The decline continued. On July 28, 1976, after a feeble performance in Hartford, Connecticut, Colonel went backstage to chide to Elvis. Later, in his hotel room, he told Loanne that the star had been too groggy to respond.
‘What can I do?’ he pleaded. ‘The real Elvis is sharp and clever, but the person I saw tonight didn’t even recognize me.
‘No one knows how much I miss the real Elvis. If only I knew how to bring him back. I miss my friend so much.’

Pictured: Elvis Presley in concert in 1977, the same year he died
He began to sob uncontrollably, and nothing Loanne could do would comfort him.
Just over a year later, Elvis was dead. Colonel was in Portland, Maine, when he got the news in a 4.00am call from Joe Esposito, one of Elvis’s ‘Memphis Mafia’ of confidantes and hangers-on.
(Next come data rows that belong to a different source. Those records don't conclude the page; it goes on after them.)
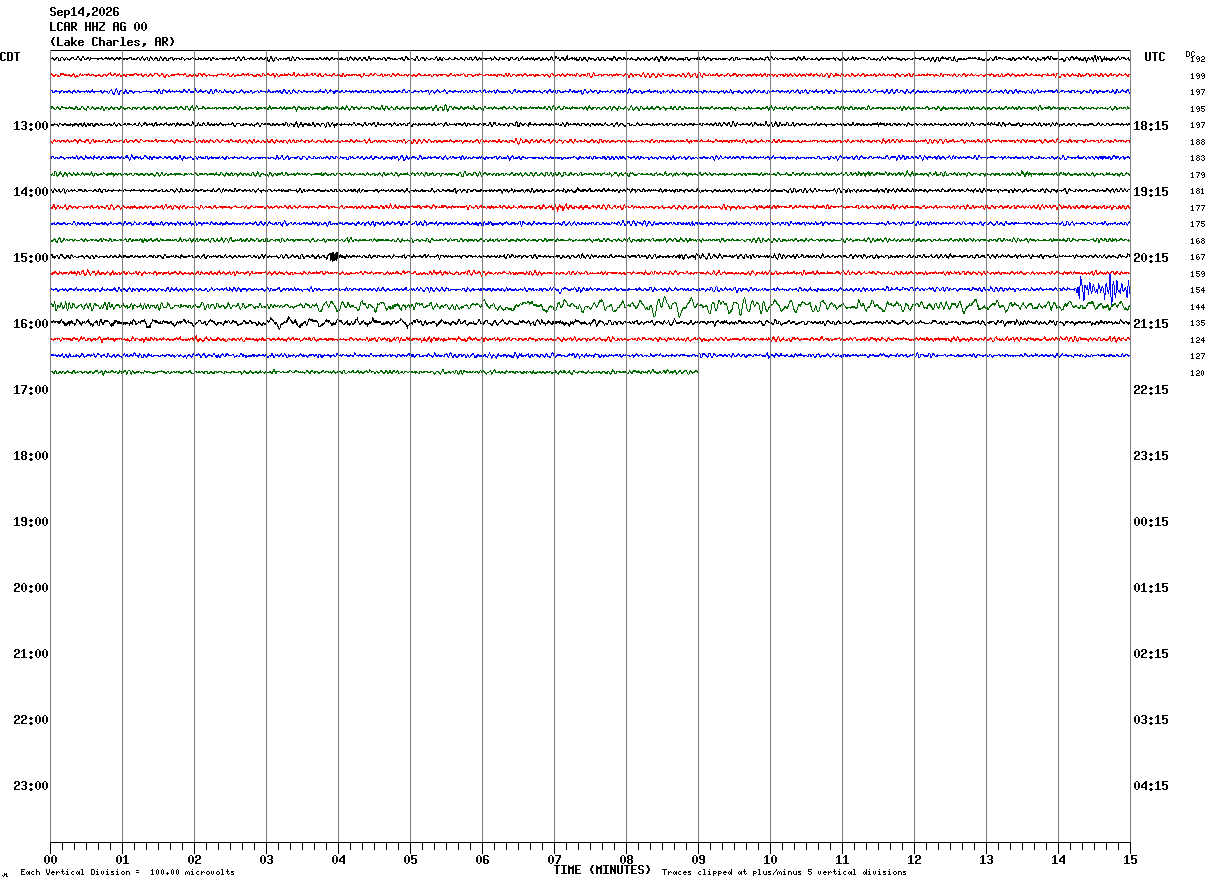The image size is (1210, 886).
Task: Click the blue seismic burst near minute 14
Action: (x=1103, y=288)
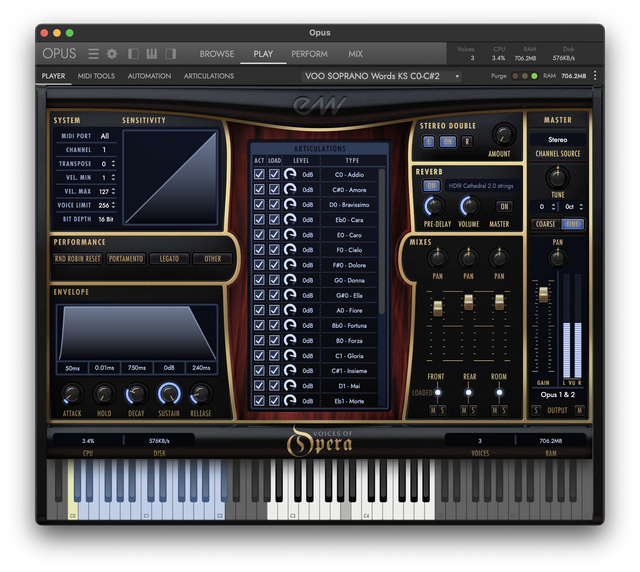
Task: Solo the Room mix with S button
Action: 505,411
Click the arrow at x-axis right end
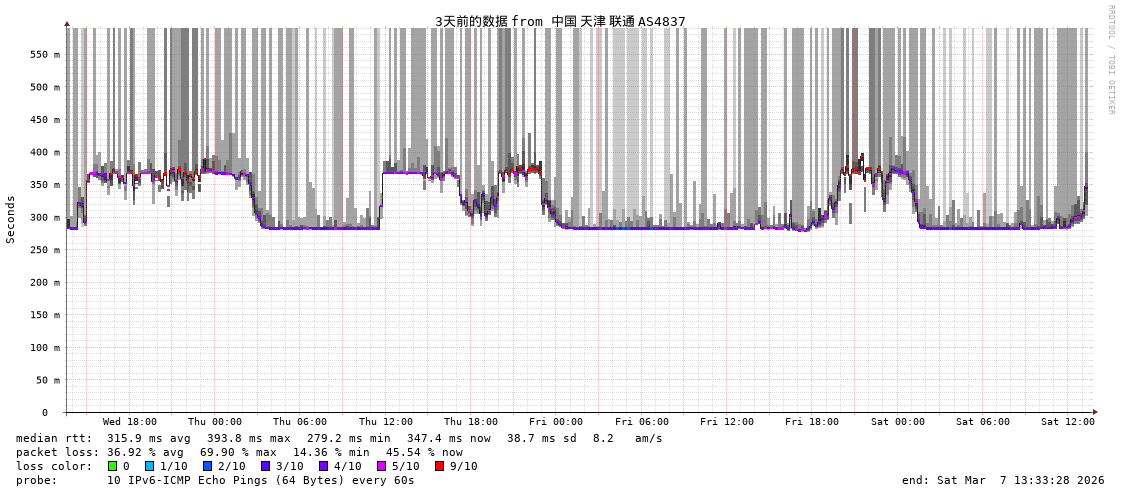Viewport: 1121px width, 494px height. click(x=1095, y=412)
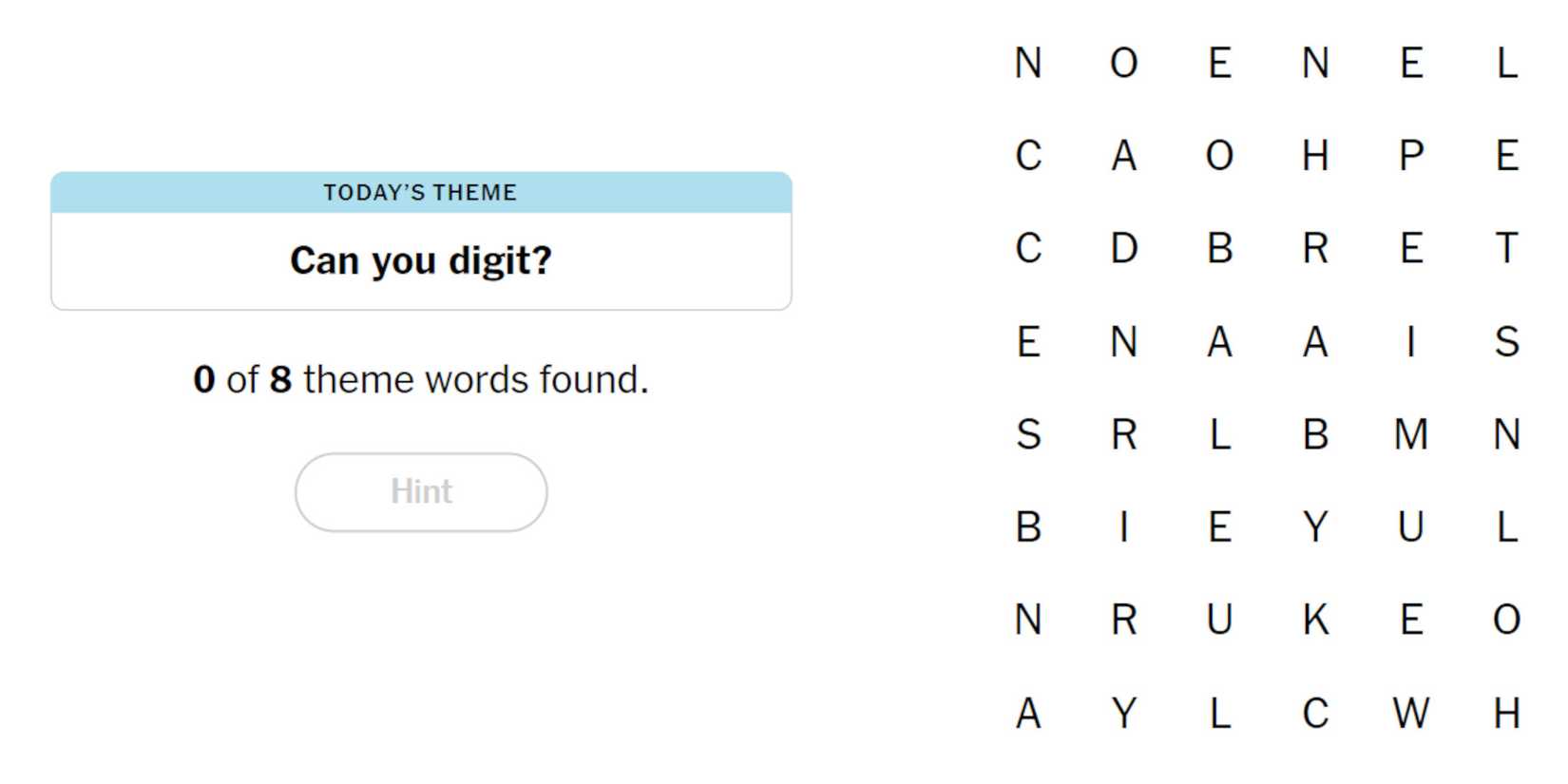The height and width of the screenshot is (784, 1568).
Task: Select the I between A and S
Action: [1411, 342]
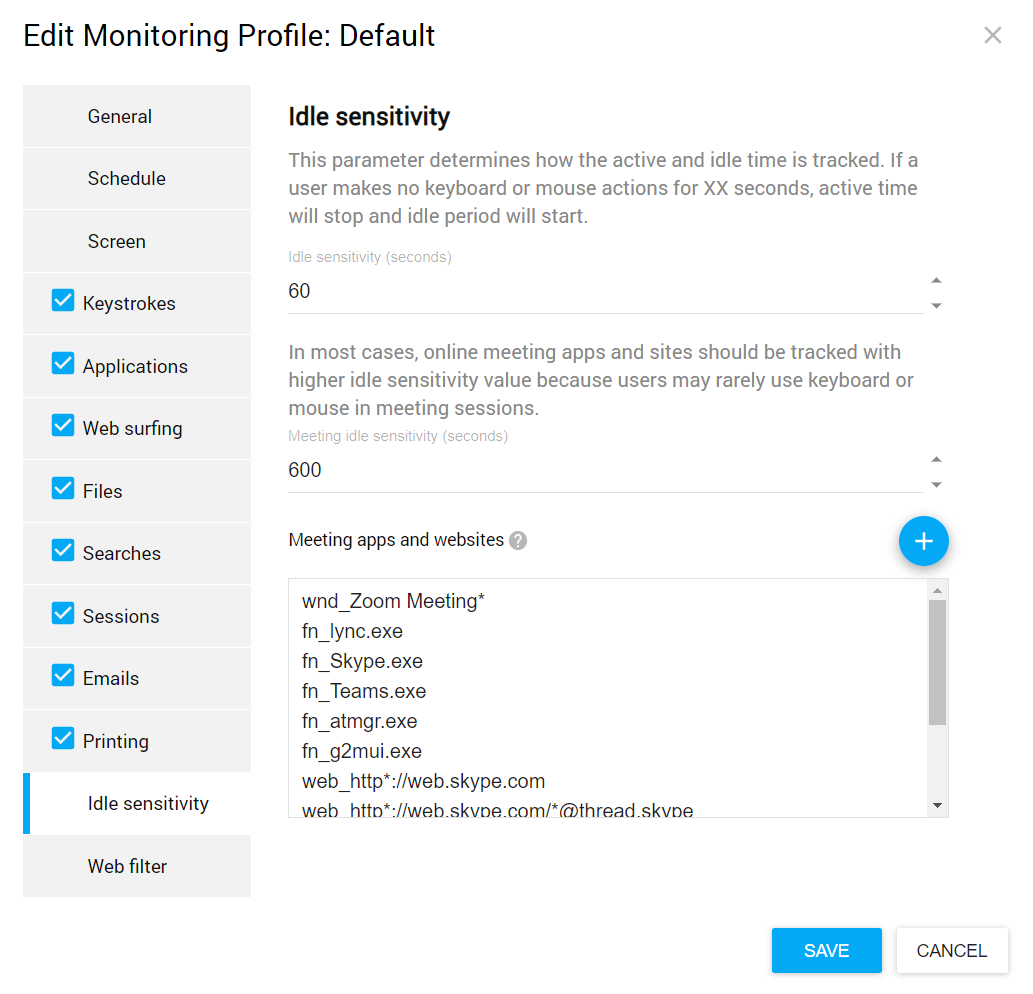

The manager immediately set about cancelling concerts and organizing ticket refunds. ‘He was calm, too calm,’ Loanne told Guralnick.
‘He was talking and moving automatically, as though he had thrown up a wall between his inner self and the outer world.’
For the funeral, Colonel insisted he and Loanne must dress as they always did. ‘Elvis wouldn’t recognize me without my cap,’ he said.
And he delivered a stinging pep-talk to his staff, as they flew down to Memphis: ‘I don’t want to see anyone crying or making a scene when we get there.
‘There will be no emotional outbursts of any kind. We will honor Elvis by controlling our emotions and remaining dignified.
‘We are still working for Elvis, and we want him to be proud of us. That means being strong and taking care of business even under these difficult circumstances.
‘I mean it – NO TEARS.’
He held himself to this rule rigidly. For the rest of his life, he would tell Loanne: ‘It’s still Elvis and the Colonel.
‘It will always be Elvis and the Colonel. I’ll never stop trying to keep his name alive.’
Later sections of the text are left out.